Bitti mi? Bitmedi tabi, öyle kolay biter mi nimeti anlatmak? Ekmeği de tıpkı Kur'ân-ı Kerim gibi belden yukarıda tutarız, yere mecbur kalmadıkça koymayız değil mi? "Ekmeğini taştan çıkarmak" diye bir deyim vardır bizde, sonra misafire "ekmek, tuz ve su" ikram eden hâne sahibinin görevini yerine getirdiğini belirtir bir hadis-i şerifinde Hz. Peygamber(S.A.V.). Bir diğer hadis-i şerifte de şöyle buyururlar: "Ey Aişe! Kerim olana ikram et!(Kıymetli olan ekmeğe hürmet et) Zira şu ekmek, bir kavme nefret edip kaçmışsa bir daha dönmemiştir."(Kütübi Sitte, 6952) İşte bu yüzden ekmeğe hürmet ederiz biz. "Nânkör" kelimesi"nân" ve"kör" sözcüklerinin birleşmesiyle oluşmuştur. Nân-kör yani "yediği ekmeği görmeyen"... Şüphesiz ecdad ekmeğin değerini bizden daha iyi biliyordu. Herşeyi en ince ayrıntısına kadar düşünen o akıl ekmeği de lâyık olduğu yerde tutuyordu. Ekmek buğdaydan, buğday başaktan, başak ise topraktandır. Zira insan da topraktandır. Ademi topraktan üstün kılan en büyük fark ona "Allah'ın kendi ruhundan üflemesi"dir...

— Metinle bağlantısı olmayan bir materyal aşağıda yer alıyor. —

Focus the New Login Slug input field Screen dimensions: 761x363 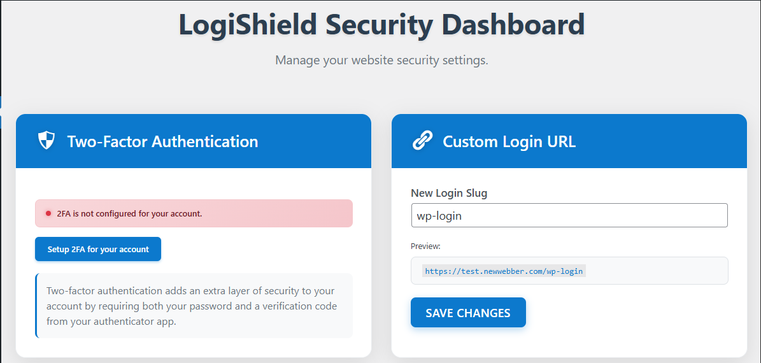[569, 215]
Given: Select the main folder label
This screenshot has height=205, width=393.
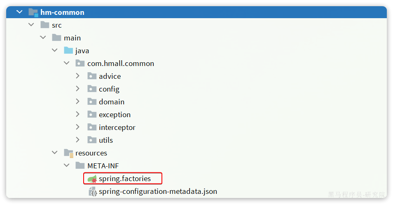Looking at the screenshot, I should pos(72,38).
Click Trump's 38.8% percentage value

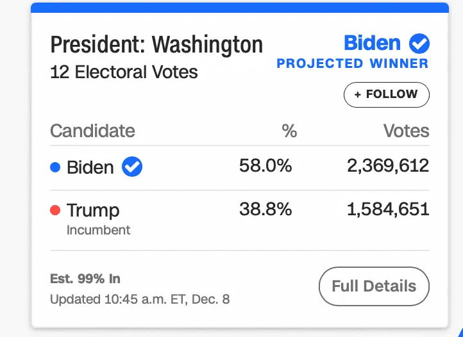point(265,209)
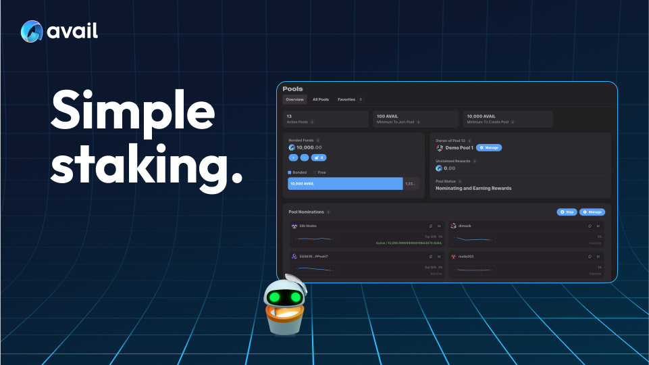Click the info icon beside Active Pools

point(312,122)
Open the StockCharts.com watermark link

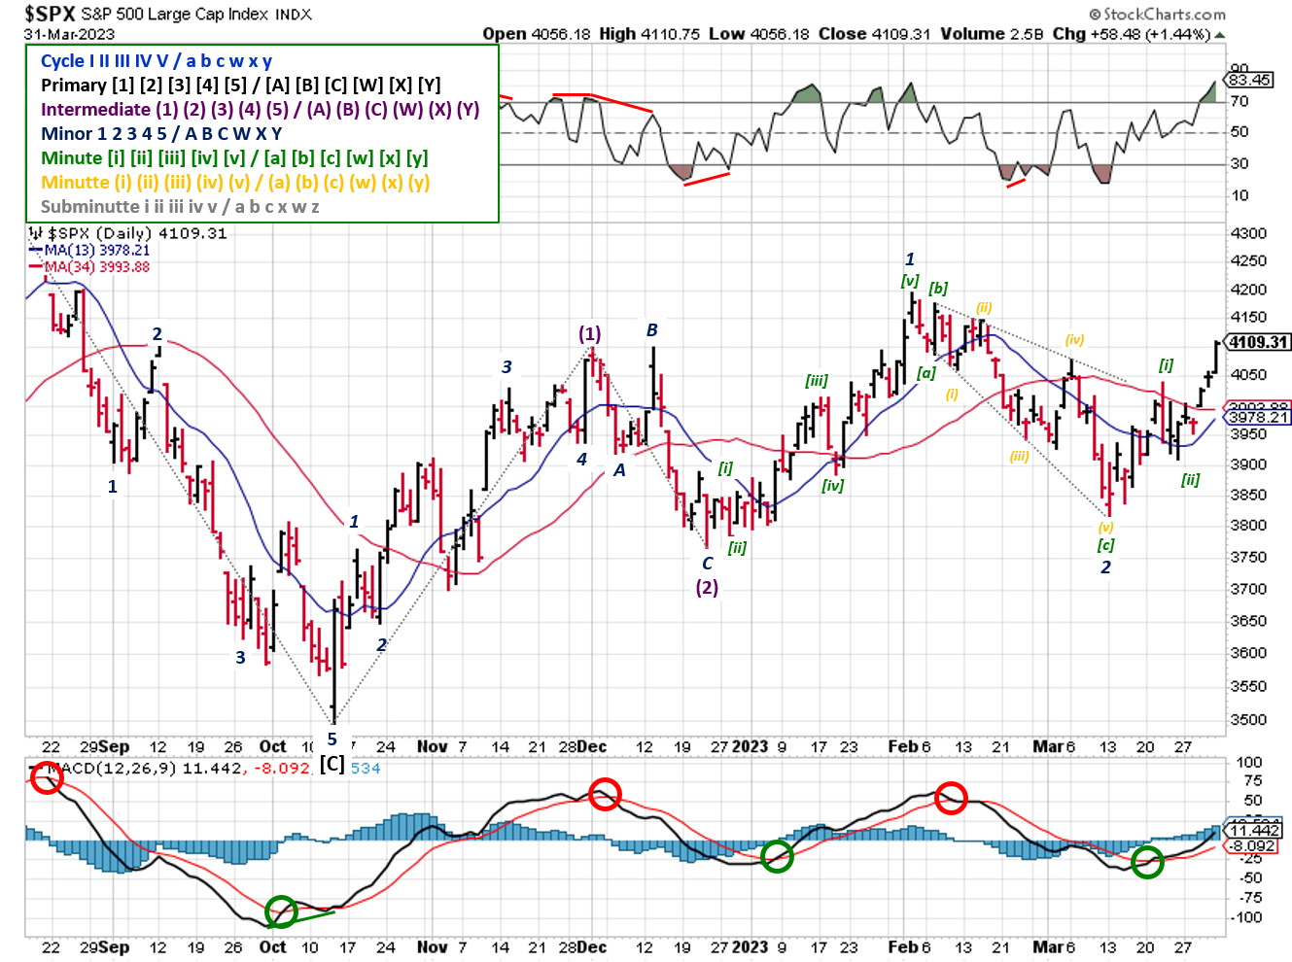coord(1158,14)
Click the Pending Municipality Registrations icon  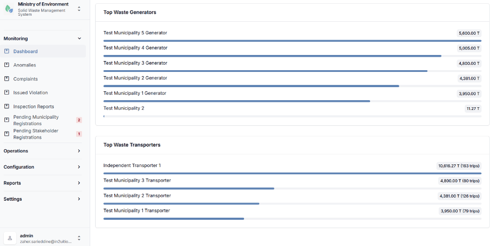click(x=7, y=120)
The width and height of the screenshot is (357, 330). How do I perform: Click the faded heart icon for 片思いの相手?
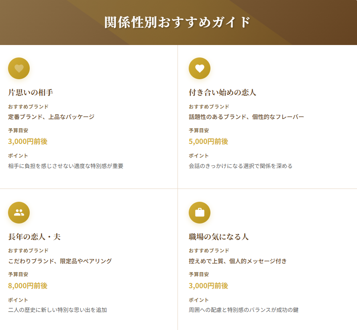pyautogui.click(x=19, y=68)
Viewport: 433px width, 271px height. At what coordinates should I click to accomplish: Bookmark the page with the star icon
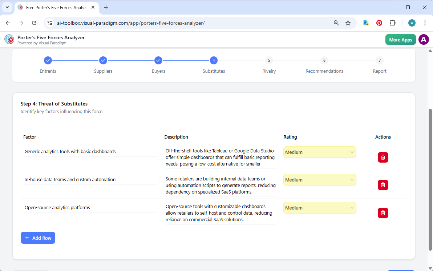(x=348, y=23)
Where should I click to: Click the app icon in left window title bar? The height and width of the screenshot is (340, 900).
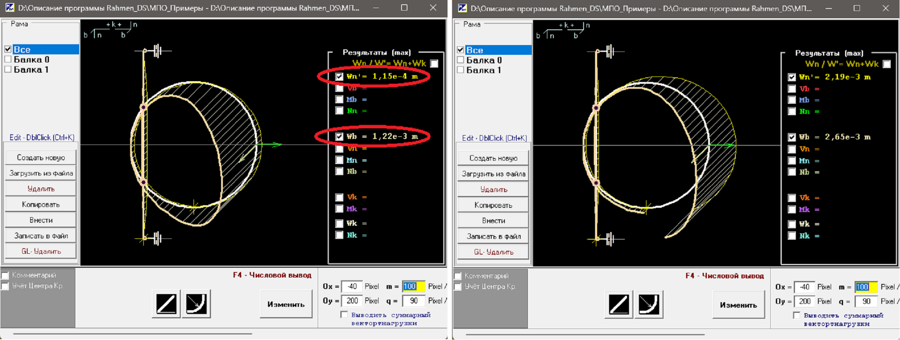[9, 8]
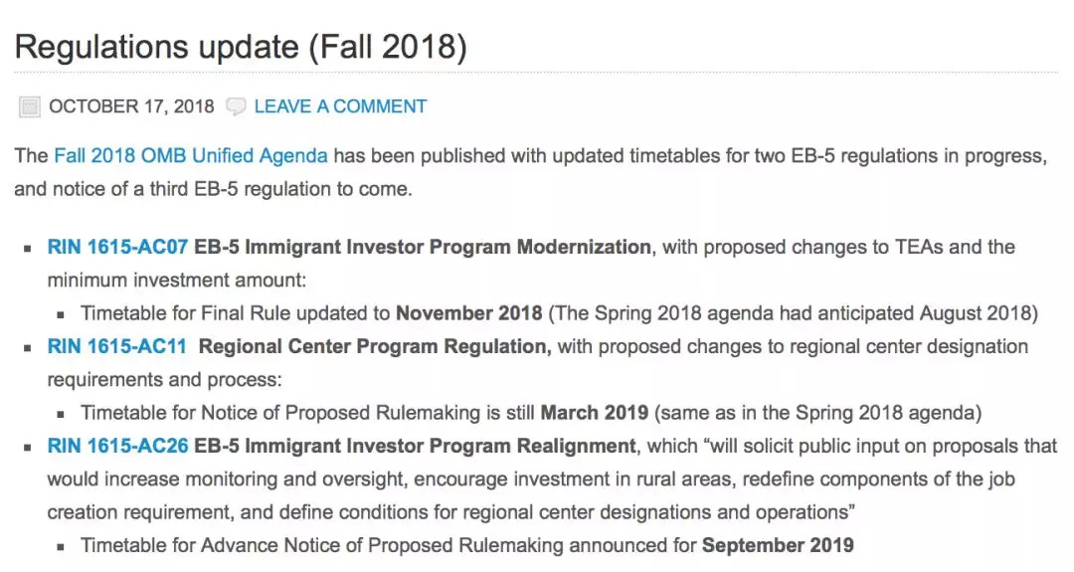This screenshot has width=1074, height=572.
Task: Open the Regulations update (Fall 2018) post title
Action: coord(240,47)
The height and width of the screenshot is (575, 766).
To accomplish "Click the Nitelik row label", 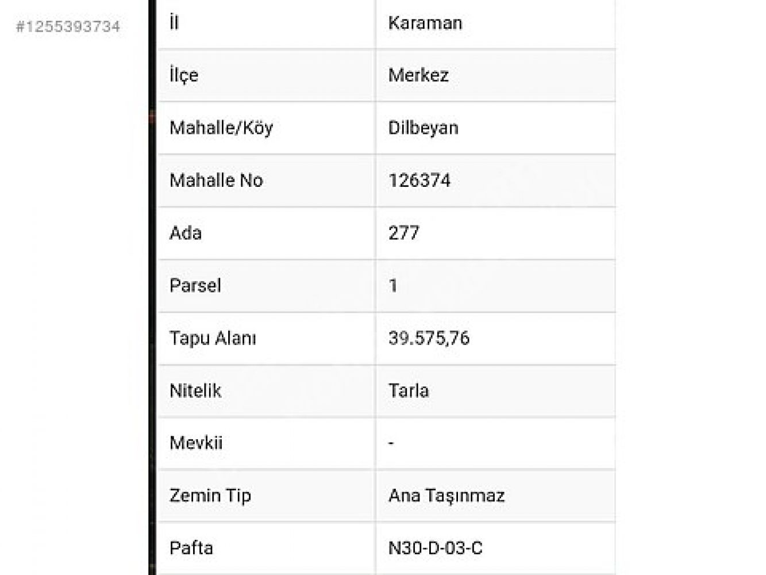I will (195, 391).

"Nemek" yani tuz... Tuz bir baharat mıdır? Evet öyle diyorlar ama bizde hiç kimse tuzu baharat olarak kullanmaz, tuz bizim kültürümüzde tatlandırıcıdır. Bakarsınız analarımız, ninelerimiz yaptıkları tatlı yemeklere bile tuz eklerler. Bazılarımıza tuhaf gelse de tuz aslında yemeklere tat verir. Açın bakın Osmanlıca sözlükleri nemek veya tuz kelimelerinin ikincil anlamını "tat, tuz, lezzet" olarak belirtirler pek çoğu. Tuzun bu anlamda kullanıldığı Nabî'nin beyitini okuyalım:
"Derler ağyârı mezemmet nemek-i meclîsdür
Biz de gıybet edelüm meclîse lezzet gelsün."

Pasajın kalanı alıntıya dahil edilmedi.